■ Directions for this task ■
Only certain lines below are wanted: those starting at the line containing "Given: Toggle the" and ending at the line containing "This screenshot has width=1373, height=868.", both included, each retyped exactly.

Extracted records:
- - - - -

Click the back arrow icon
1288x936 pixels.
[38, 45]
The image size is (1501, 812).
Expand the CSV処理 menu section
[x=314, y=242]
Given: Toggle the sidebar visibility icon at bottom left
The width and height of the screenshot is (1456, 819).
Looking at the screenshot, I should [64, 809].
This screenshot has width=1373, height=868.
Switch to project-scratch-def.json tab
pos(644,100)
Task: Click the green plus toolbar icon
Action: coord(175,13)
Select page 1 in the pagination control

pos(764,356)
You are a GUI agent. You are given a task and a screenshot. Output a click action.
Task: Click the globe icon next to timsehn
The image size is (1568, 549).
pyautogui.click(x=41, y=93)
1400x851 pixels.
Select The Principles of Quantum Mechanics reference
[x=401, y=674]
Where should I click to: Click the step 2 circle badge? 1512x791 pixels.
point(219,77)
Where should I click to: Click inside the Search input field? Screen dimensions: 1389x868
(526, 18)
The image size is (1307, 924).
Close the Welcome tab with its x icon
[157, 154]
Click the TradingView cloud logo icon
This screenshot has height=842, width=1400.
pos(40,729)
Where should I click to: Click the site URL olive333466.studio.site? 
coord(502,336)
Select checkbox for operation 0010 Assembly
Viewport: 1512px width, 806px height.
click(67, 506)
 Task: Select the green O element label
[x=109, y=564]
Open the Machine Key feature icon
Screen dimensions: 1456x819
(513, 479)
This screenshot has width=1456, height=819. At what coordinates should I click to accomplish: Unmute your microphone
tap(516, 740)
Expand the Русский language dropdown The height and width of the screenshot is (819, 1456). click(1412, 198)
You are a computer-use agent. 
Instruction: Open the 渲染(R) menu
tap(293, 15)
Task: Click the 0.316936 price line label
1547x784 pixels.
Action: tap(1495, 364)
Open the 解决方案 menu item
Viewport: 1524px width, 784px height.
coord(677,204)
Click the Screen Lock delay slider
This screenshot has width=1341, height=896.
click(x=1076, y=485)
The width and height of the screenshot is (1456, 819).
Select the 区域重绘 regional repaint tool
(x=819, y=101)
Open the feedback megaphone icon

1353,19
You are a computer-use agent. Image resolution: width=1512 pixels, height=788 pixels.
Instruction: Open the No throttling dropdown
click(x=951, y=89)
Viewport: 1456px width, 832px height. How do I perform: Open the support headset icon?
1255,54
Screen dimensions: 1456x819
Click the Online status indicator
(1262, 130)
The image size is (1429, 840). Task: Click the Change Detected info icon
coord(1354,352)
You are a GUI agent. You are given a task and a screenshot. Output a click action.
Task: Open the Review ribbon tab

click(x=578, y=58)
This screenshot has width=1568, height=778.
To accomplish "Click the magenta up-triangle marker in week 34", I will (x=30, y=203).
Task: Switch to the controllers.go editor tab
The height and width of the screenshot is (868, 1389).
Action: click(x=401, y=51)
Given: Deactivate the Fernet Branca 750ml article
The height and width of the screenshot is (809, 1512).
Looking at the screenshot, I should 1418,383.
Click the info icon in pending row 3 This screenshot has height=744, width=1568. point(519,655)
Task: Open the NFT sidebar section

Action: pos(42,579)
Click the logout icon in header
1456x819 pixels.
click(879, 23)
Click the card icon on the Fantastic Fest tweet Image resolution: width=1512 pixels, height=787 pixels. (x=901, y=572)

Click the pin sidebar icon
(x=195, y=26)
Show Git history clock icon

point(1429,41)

- - - - -

■ Task result ■
Given: Toggle the sidebar visibility icon at bottom left
The width and height of the screenshot is (1456, 819).
Looking at the screenshot, I should [64, 809].
This screenshot has width=1373, height=868.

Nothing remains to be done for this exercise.